SEE ALSO: Forget the birdfeeders and dog bowls, this bear went straight for the kitchen cupboard
As hungry bears descend from the highlands, motorists are hitting and killing bears on the highway more than ever, particularly in such traditional bear habitat as the Pigeon River Gorge where Interstate 40 cuts through national forest lands.
The Wildlife Resources Commission reports cars have hit and killed more than a dozen black bears in WNC in the last couple of weeks alone. In all 12 months of last year, 10 bears were killed after being struck by motorists.
Additionally, phone calls about “nuisance” bears to North Carolina’s wildlife offices are numbering in the hundreds, well above what’s usually received, Carraway said. The state has received 300 calls so far this year, with the previous high for an entire year standing at about 400, he said.

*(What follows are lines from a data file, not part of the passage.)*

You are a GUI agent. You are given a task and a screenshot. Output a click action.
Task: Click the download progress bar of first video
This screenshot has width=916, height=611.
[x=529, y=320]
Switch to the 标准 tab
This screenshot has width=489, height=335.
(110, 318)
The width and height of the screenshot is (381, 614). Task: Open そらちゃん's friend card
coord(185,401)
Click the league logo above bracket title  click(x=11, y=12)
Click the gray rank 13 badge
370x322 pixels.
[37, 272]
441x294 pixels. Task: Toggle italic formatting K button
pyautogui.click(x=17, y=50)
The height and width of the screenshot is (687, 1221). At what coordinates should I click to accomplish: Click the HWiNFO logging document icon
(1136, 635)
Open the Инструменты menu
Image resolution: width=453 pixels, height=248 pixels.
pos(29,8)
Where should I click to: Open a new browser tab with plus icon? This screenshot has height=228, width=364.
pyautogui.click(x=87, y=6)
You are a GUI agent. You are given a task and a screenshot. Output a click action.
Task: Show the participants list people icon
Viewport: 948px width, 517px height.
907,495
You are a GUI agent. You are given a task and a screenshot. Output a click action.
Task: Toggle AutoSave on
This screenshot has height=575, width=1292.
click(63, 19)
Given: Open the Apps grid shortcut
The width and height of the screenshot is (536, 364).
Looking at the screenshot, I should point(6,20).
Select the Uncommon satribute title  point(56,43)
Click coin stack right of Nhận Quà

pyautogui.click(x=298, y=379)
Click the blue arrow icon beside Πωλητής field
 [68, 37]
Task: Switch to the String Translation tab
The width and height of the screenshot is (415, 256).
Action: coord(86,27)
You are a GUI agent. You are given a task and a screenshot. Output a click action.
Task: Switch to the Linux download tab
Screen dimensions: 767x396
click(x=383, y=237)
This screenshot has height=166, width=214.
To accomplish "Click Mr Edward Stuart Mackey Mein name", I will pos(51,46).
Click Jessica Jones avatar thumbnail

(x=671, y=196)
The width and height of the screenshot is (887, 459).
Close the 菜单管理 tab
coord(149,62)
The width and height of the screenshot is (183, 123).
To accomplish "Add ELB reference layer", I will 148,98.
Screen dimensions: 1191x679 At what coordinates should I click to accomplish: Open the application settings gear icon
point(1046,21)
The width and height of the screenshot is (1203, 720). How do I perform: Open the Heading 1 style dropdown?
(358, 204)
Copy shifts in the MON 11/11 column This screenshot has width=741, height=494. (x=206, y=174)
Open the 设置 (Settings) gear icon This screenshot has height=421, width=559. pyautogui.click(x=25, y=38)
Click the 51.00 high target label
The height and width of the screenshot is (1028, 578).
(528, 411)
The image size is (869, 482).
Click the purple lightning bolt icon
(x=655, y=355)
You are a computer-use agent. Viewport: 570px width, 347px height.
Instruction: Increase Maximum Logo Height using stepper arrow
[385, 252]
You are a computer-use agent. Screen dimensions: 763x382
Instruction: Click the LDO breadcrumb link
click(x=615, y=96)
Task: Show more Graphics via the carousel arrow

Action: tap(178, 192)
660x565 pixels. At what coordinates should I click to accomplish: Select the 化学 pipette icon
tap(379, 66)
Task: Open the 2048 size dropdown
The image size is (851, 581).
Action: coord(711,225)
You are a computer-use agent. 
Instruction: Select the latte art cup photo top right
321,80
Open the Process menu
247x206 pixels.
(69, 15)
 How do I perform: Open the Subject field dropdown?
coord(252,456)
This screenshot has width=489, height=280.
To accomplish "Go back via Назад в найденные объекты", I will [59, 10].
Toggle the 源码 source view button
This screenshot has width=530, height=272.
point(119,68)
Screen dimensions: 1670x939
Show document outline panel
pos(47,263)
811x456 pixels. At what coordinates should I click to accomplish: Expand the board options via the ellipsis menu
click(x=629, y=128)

SEE ALSO: Close encounters of the bear kind
The state does not capture and remove bears anymore: there’s simply nowhere to put them. Additionally, “we can’t catch hundreds of bears,” Carraway said.
The bottom-line on the issue, at least according to the state biologist and the region’s other bear experts? We’ve got to learn how to live with black bears. And to not feed them, to put up bird food and dog food as needed, to slow down and watch out for bears on the highway, and do those other easy, sensible things that will allow bears and humans to peacefully coexist.
Why so many?
The sheer numbers of bears now in the mountains are compounding the problem. Conservation efforts to help black bears in WNC thrive have proven successful, which is terrific, except that right now all of them are converging into the lower elevations in a desperate hunt for food.
“There’s a lot of mobility in and out of the park,” said Bob Miller of the Great Smoky Mountains National Park. “It’s the fall shuffle. But, normally this time of year, there would have been a good acorn crop (in the Smokies) they could have camped out on. They are headed to apple orchards, and so on.”
There have been the same issues, an increase in human and bear encounters, in east Tennessee, Miller said. Camper and bear encounters are down in the Smokies, because the bears have moved on — two backcountry campsites were closed because of bear activity, but park officials probably will reopen those soon, Miller said.
Plus, mother bears responded to a great acorn crop last year by having more cubs than normal this spring. Which is likely why so many local newspapers in recent days are running reader-donated photographs of a mother bears and their young — the mothers are trying to find food to save the cubs from starvation.